[Bioc-devel] BamTallyParam argument 'which'
Hervé Pagès
hpages at fredhutch.org
Wed Feb 25 22:35:01 CET 2015
Thanks Leonardo. I'll add this to the man page. This will definitely
help clarify the "duplicated selection" issue.
H.
On 02/24/2015 07:40 PM, Leonardo Collado Torres wrote:
> Related to my post on a separate thread
> (https://stat.ethz.ch/pipermail/bioc-devel/2015-February/006978.html),
> I think that if 'which' is not being reduced by default, a simple
> example showing the effects of this could be included in the functions
> that have such an argument. Also note that 'reducing' could lead to
> unintended results.
>
> For example, in the help page for GenomicAlignments::readGAlignments,
> after the 'gal4' example it would be nice to add something like this:
>
>
> ## Note that if overlapping ranges are provided in 'which'
> ## reads could be selected more than once.
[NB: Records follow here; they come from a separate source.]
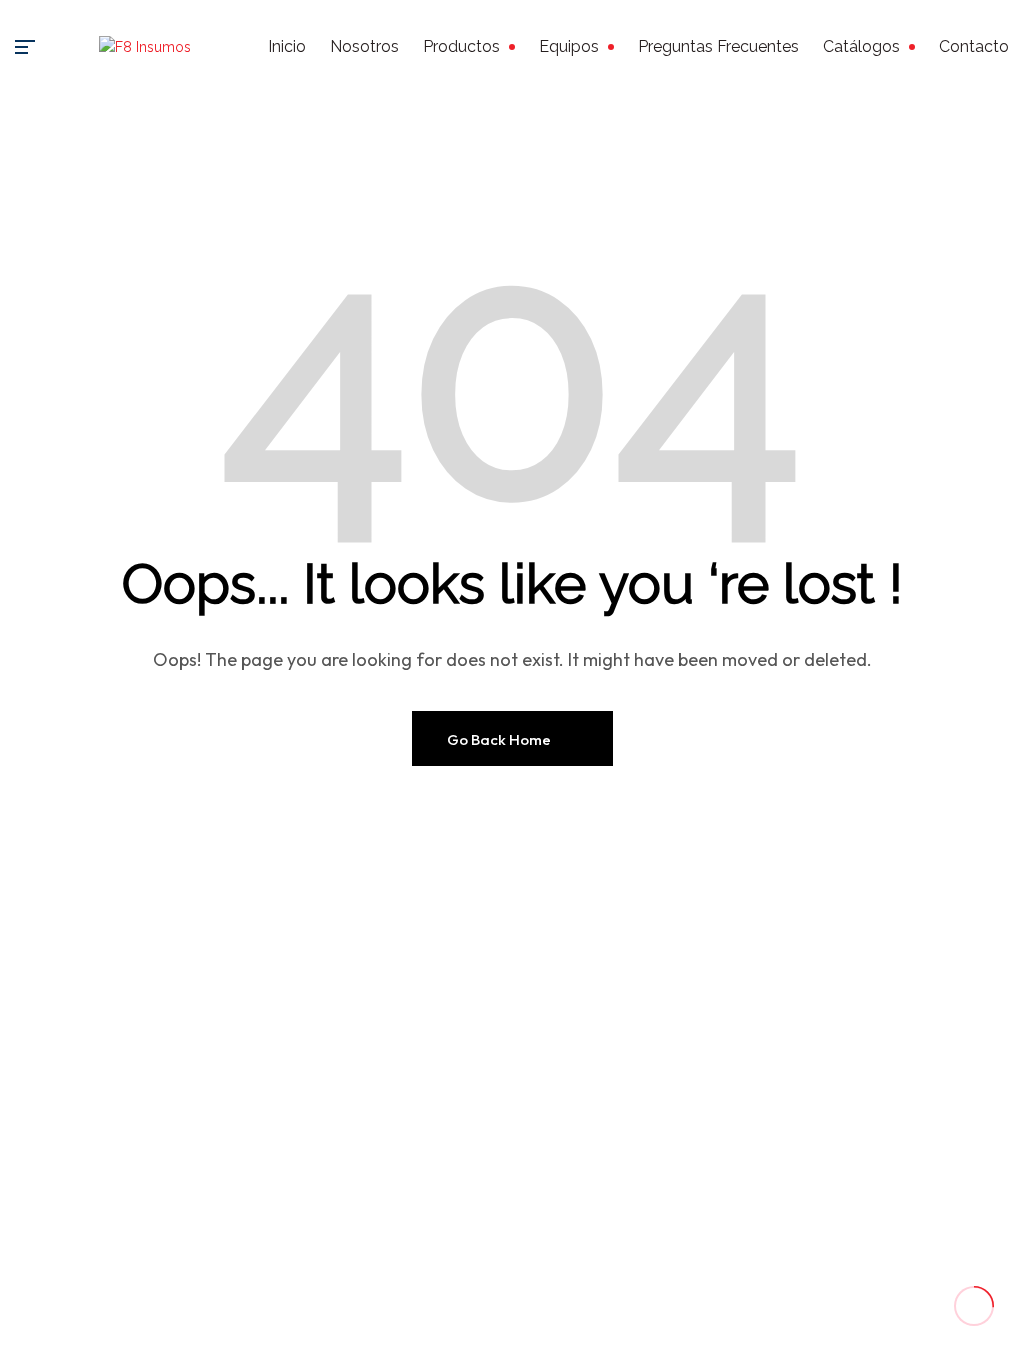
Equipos (569, 46)
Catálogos (861, 46)
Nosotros (364, 46)
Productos (461, 46)
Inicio (287, 46)
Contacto (974, 46)
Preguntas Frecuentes (718, 46)
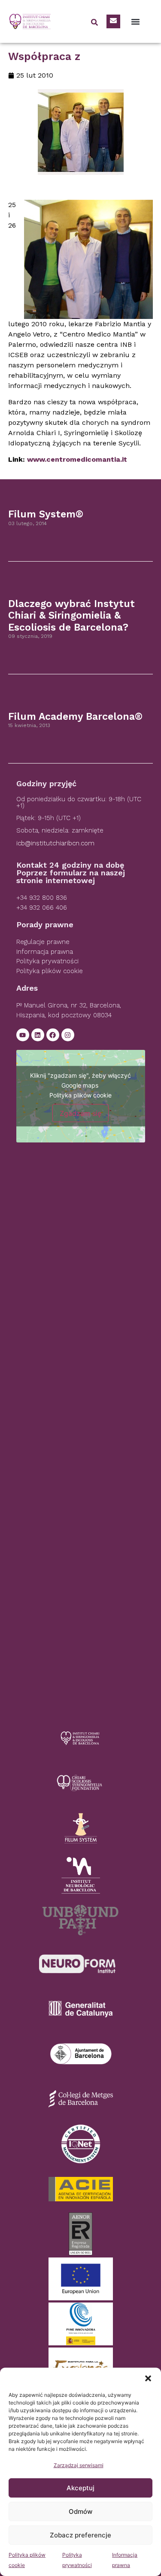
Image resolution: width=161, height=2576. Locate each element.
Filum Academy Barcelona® (75, 716)
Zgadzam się (80, 1113)
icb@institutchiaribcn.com (55, 843)
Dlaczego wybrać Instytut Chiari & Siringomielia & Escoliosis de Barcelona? (71, 615)
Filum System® (45, 514)
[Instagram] (67, 1034)
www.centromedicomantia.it (77, 459)
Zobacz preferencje (80, 2535)
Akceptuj (80, 2488)
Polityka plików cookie (80, 1095)
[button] (148, 2378)
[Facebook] (52, 1034)
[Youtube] (22, 1034)
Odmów (80, 2511)
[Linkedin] (37, 1034)
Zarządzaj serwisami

This would artificually
> ## increase the coverage or affect other downstream results.
> ## If you 'reduce' the ranges, reads that originally overlapped
> ## two disjoint segments will be included.
>
> which_dups <- RangesList(seq1=rep(IRanges(1000, 2000), 2),
> seq2=IRanges(c(100, 1000), c(1000, 2000)))
> param_dups <- ScanBamParam(which=which_dups)
> param_reduced <- ScanBamParam(which=reduce(which_dups))
> gal4_dups <- readGAlignments(bamfile, param=param_dups)
> gal4_reduced <- readGAlignments(bamfile, param=param_reduced)
>
>
> length(gal4)
>
> ## Duplicates some reads. In this case, all the ones between
> ## bases 1000 and 2000 on seq1.
> length(gal4_dups)
>
> ## Includes some reads that mapped around base 1000 in seq2
> ## that were excluded in gal4.
> length(gal4_reduced)
>
>
>
>
>
>
>
>
> Here's the output:
>
>
>
>> library('GenomicAlignments')
>>
>> ## Code already included in ?readGAlignments
>> bamfile <- system.file("extdata", "ex1.bam", package="Rsamtools",
> + mustWork=TRUE)
>> which <- RangesList(seq1=IRanges(1000, 2000),
> + seq2=IRanges(c(100, 1000), c(1000, 2000)))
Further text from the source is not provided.